▶ **TASK PROMPT**: Set down a faithful copy of every record, and skip the pictures in it.

▶ **MATERIAL PROVIDED**:
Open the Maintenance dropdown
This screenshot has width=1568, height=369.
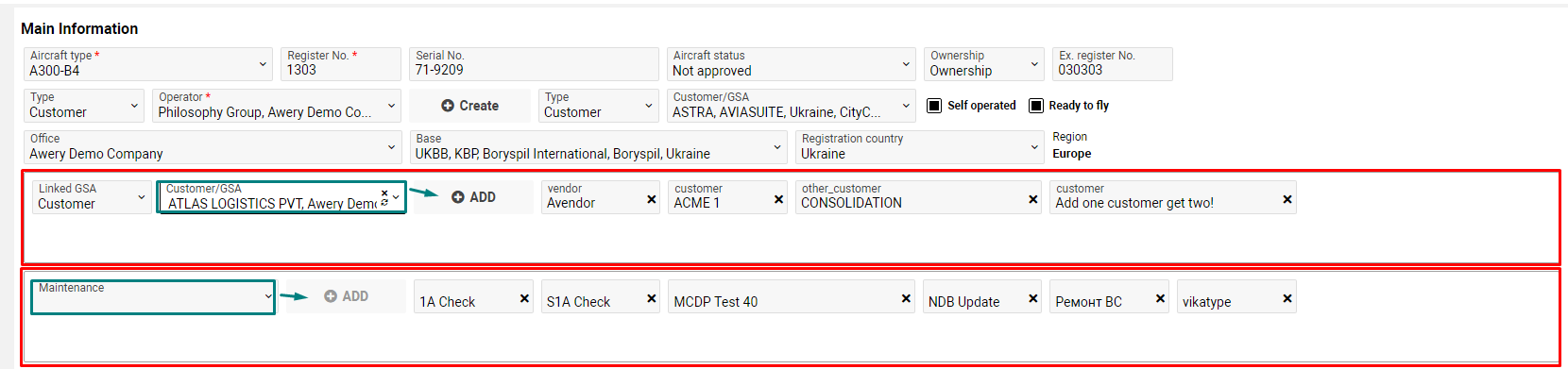pos(153,297)
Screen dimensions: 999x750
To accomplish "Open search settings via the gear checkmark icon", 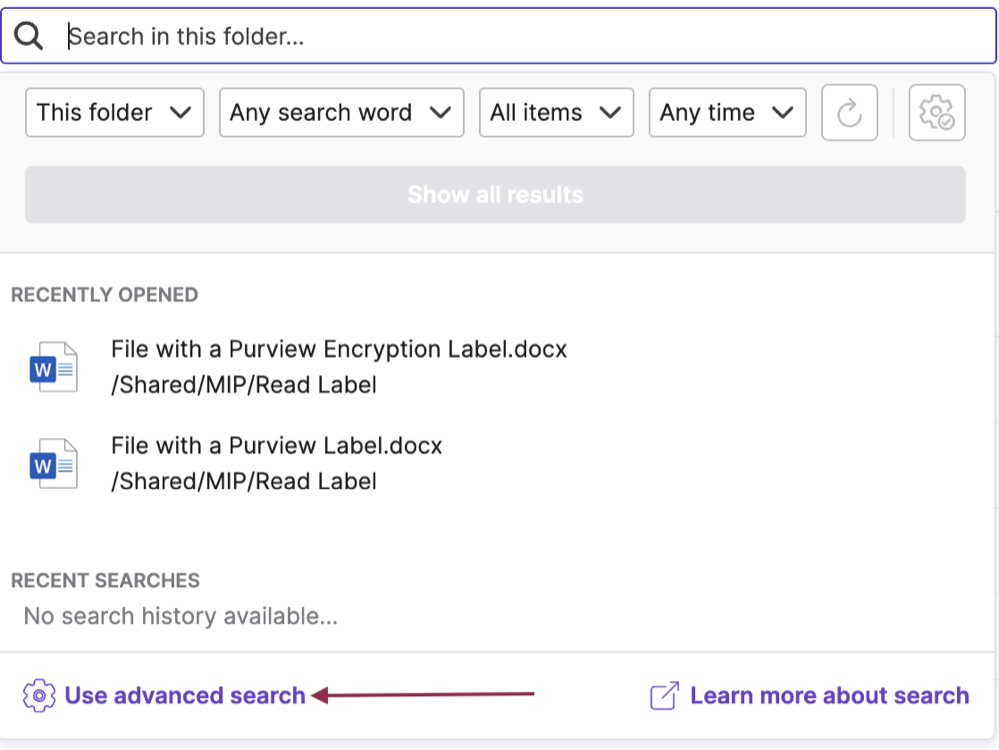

▶ **RESPONSE TO THIS TASK**:
Open the Maintenance dropdown
This screenshot has width=1568, height=369.
pos(153,297)
Screen dimensions: 999x750
To accomplish "Open search settings via the gear checkmark icon", 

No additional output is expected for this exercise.